Nevertheless, questions about disinfectants frequently come up in discussion with the public. Just the other day we were asked for input about the availability of "green" disinfectants for a public health clinic. My school IPM colleague, Janet Hurley, provided a couple of excellent web links that I thought I would pass on in case you have an interest in learning more about the regulatory and scientific background of disinfectants.
If a customer asked, could you tell the difference between a sanitizer and a disinfectant? Did you know that disinfectants don't kill all microorganisms? It takes a sterilant to do that. Sterilization processes typically rely on creating harsh physical or chemical conditions that kill all microorganisms, including tough bacterial spores and viruses. To get a better understanding of these distinctions, Wikipedia provides an excellent introduction to disinfectants and related products. The Wikipedia writers summarize the quandary of finding the ideal disinfectant well:
A perfect disinfectant would.. offer complete and full sterilization, without harming other forms of life, be inexpensive, and non-corrosive. Unfortunately, ideal disinfectants do not exist. Most disinfectants are also, by nature, potentially harmful (even toxic) to humans or animals.One of the things I learned from this article was that many household disinfectants contain Bitrex, an ingredient familiar to many of us in the pest control industry. Bitrex is added to many rodenticides to make them highly distasteful to most pets and to humans.

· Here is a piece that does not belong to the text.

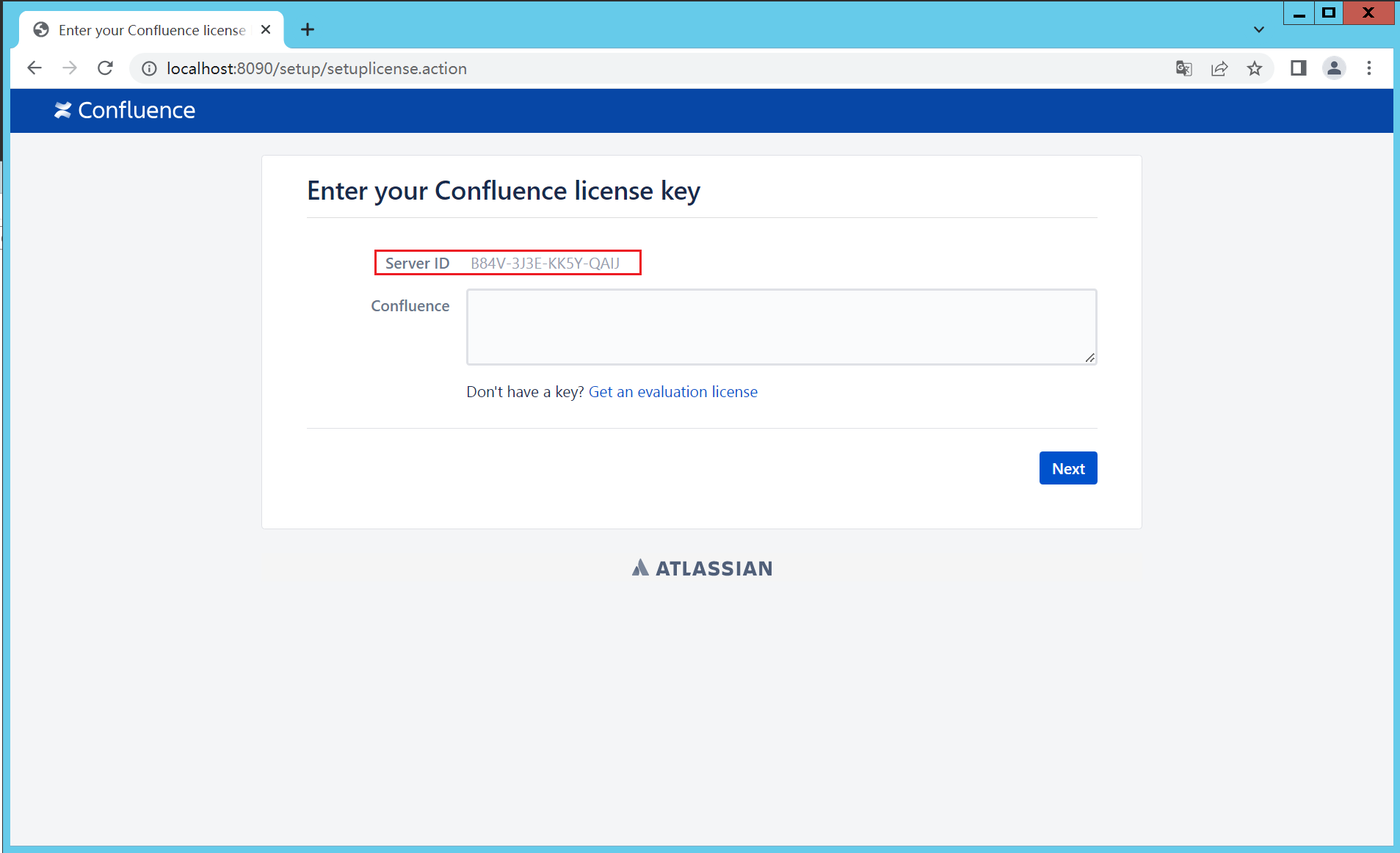Click the browser back arrow
Viewport: 1400px width, 853px height.
click(35, 68)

The article explains why bleach remains one of the most cost-effective and efficient disinfectants. But did you know that it's critical to never mix different kinds of indoor disinfectants, as many of them can interact and produce toxic byproducts? Bleach, especially, should never be mixed with ammonia as it produces highly toxic ammonium chloride gas. When using a bleach solution to clean areas that have been contaminated with pet or rodent urine one should always clean the surfaces with soapy water first to remove the ammonia components that might react with the bleach.
The Centers for Disease Control and Prevention (CDC) also maintains a site on the subject of disinfectants. The focus of this article is on the regulatory framework affecting disinfectants and sterilants. Lest we forget that germs are pests too, all disinfectants must be registered as pesticides with the U.S. EPA. Look at the label of a bactericide product and you'll notice the EPA registration number, signal words, and precautionary statements similar to what we see on insecticide labels.
While the idea of using green cleaning products is good in many ways, we should not kid ourselves that there is always a perfectly safe way to do everything. Most green cleaning products do not kill a wide variety of bacteria and cannot disinfect well, or sterilize. However regular cleaning, good housekeeping and effective pest control can reduce the need for disinfectants by maintaining conditions that are not conducive to bacterial survival and multiplication. And this is the best solution of all.